● YOUR ASSIGNMENT: What lines in the listing below hold the string "manager"? Please copy them out.

╭──

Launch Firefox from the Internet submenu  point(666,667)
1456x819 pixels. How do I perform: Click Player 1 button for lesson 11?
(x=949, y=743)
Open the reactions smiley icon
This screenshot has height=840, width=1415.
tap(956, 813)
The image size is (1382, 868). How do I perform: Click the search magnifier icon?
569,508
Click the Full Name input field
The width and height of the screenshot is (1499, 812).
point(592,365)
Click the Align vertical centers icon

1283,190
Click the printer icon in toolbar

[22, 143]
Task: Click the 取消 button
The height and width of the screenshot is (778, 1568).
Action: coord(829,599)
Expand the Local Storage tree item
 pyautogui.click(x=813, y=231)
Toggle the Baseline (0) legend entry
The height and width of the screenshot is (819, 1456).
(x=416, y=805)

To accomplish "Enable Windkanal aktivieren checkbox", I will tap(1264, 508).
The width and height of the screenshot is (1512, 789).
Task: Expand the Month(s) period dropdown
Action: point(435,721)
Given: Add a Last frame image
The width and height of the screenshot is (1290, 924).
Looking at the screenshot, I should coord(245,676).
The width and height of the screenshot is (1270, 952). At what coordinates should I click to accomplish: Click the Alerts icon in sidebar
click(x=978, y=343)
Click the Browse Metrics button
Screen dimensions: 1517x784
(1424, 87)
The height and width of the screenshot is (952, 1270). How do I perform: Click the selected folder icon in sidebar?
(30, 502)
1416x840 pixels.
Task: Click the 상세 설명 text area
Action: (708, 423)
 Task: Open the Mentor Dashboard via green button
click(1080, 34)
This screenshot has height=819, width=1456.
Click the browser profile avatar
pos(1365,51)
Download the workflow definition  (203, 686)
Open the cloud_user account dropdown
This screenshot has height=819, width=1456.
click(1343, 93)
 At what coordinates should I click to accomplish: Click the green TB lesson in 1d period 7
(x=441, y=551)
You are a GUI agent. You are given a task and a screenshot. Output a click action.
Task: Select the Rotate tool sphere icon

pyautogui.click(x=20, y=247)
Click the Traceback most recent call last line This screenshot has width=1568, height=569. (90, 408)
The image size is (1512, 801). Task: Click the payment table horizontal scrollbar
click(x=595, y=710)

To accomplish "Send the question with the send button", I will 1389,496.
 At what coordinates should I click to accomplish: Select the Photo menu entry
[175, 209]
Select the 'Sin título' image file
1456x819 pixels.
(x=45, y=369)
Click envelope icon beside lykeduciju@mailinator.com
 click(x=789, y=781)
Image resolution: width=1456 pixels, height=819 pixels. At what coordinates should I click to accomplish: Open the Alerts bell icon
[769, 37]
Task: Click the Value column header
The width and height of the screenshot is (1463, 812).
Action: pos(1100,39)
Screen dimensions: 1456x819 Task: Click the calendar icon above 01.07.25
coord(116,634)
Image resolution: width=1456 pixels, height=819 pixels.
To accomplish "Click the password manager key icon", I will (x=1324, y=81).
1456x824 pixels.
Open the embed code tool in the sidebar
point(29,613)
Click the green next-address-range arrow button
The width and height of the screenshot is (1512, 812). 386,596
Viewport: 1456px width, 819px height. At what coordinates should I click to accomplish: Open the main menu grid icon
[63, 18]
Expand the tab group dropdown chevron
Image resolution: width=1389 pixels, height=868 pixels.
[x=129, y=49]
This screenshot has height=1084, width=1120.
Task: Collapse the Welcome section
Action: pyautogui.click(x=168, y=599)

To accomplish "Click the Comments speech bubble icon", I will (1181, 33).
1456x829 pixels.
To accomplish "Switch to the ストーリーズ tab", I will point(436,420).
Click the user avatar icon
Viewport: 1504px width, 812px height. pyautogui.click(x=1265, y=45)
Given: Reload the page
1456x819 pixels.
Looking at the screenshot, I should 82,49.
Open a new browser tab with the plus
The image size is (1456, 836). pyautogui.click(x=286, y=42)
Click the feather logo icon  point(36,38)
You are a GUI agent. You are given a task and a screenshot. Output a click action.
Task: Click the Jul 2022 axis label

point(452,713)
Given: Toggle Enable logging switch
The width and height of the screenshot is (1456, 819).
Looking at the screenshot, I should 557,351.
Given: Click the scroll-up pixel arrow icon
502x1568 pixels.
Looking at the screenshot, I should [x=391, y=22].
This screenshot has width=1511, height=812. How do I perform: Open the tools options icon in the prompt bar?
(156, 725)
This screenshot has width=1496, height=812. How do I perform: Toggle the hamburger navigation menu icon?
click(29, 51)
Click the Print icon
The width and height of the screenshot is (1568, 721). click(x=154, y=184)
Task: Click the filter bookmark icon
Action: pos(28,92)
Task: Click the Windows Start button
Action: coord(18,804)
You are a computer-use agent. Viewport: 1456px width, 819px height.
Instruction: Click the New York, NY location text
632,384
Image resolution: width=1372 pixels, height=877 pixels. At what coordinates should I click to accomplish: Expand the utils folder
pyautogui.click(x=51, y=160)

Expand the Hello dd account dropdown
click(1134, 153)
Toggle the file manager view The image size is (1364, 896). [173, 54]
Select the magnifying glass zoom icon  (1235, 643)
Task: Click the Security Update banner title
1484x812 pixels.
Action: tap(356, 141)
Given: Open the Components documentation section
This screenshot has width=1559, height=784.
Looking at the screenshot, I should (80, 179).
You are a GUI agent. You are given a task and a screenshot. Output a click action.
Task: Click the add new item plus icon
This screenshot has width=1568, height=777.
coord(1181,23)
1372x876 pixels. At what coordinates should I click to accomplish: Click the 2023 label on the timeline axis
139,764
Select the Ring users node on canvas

╰──

● THE ANSWER:
To accomplish "Click the password manager key icon", I will (x=1324, y=81).
Toggle the file manager view The image size is (1364, 896). [173, 54]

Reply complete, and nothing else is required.